Could you please return each line of the data that has the word "computer"?

──────────

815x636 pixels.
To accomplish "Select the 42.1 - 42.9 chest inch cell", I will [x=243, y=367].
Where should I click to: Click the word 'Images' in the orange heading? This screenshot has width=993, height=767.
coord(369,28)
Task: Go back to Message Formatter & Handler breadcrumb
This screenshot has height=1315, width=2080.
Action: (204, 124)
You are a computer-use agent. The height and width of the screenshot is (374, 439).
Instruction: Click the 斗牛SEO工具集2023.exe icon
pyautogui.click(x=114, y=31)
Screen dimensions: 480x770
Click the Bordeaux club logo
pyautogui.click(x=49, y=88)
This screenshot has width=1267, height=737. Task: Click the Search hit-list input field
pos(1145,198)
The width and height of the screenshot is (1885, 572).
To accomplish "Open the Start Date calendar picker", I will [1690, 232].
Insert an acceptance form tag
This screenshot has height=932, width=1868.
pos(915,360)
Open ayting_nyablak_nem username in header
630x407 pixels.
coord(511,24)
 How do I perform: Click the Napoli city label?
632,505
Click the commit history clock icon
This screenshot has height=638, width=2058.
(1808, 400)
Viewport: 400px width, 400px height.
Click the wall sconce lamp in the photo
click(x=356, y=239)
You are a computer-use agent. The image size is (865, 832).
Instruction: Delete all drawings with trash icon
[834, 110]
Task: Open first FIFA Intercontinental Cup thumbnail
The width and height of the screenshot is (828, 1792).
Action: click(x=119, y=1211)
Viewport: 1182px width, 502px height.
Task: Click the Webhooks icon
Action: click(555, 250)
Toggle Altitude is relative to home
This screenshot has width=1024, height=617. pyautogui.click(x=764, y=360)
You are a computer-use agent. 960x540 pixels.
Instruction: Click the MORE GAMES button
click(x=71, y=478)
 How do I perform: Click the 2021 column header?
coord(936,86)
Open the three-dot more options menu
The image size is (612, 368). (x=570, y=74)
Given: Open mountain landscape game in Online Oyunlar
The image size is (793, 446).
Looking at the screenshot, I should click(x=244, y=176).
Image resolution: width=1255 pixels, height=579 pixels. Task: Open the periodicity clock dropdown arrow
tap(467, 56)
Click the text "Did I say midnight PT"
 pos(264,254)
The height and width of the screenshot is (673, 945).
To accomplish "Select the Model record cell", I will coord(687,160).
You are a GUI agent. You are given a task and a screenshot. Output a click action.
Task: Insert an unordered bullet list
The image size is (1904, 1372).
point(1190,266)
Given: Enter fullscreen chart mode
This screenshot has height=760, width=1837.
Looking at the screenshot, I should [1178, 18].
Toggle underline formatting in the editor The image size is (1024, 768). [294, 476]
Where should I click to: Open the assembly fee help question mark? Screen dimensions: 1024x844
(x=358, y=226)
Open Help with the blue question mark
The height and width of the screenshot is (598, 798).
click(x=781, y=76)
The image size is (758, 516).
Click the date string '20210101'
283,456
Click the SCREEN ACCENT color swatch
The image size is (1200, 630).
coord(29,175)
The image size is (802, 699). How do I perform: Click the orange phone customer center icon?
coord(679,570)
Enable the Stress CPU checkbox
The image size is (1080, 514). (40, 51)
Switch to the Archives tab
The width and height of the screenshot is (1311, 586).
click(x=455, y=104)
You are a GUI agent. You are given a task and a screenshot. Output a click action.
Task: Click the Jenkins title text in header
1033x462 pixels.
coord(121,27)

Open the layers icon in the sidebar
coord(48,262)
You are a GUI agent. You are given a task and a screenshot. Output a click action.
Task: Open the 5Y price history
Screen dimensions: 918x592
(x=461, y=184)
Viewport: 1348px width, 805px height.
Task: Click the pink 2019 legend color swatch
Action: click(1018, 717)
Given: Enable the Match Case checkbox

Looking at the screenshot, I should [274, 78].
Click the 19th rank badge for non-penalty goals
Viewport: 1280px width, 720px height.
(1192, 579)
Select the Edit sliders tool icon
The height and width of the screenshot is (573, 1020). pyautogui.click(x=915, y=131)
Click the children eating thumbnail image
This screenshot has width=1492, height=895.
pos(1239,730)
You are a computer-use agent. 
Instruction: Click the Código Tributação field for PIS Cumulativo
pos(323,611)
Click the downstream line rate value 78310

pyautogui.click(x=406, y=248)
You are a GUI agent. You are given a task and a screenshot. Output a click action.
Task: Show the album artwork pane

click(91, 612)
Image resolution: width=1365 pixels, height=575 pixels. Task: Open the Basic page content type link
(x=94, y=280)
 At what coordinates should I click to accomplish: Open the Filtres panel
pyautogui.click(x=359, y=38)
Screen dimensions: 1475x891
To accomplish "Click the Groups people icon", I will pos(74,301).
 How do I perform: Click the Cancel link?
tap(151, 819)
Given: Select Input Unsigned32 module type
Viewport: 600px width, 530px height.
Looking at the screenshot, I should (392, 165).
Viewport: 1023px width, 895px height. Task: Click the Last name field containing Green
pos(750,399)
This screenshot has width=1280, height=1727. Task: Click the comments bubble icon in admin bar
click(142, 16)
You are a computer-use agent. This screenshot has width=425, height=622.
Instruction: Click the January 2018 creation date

──────────

● **Exercise response**
You are a computer-use agent. The height and width of the screenshot is (374, 439).
You are a computer-use agent. The image size is (865, 832).
You are a computer-use agent. 960x540 pixels.
You are a computer-use agent. 
You are a computer-use agent. This screenshot has width=425, height=622.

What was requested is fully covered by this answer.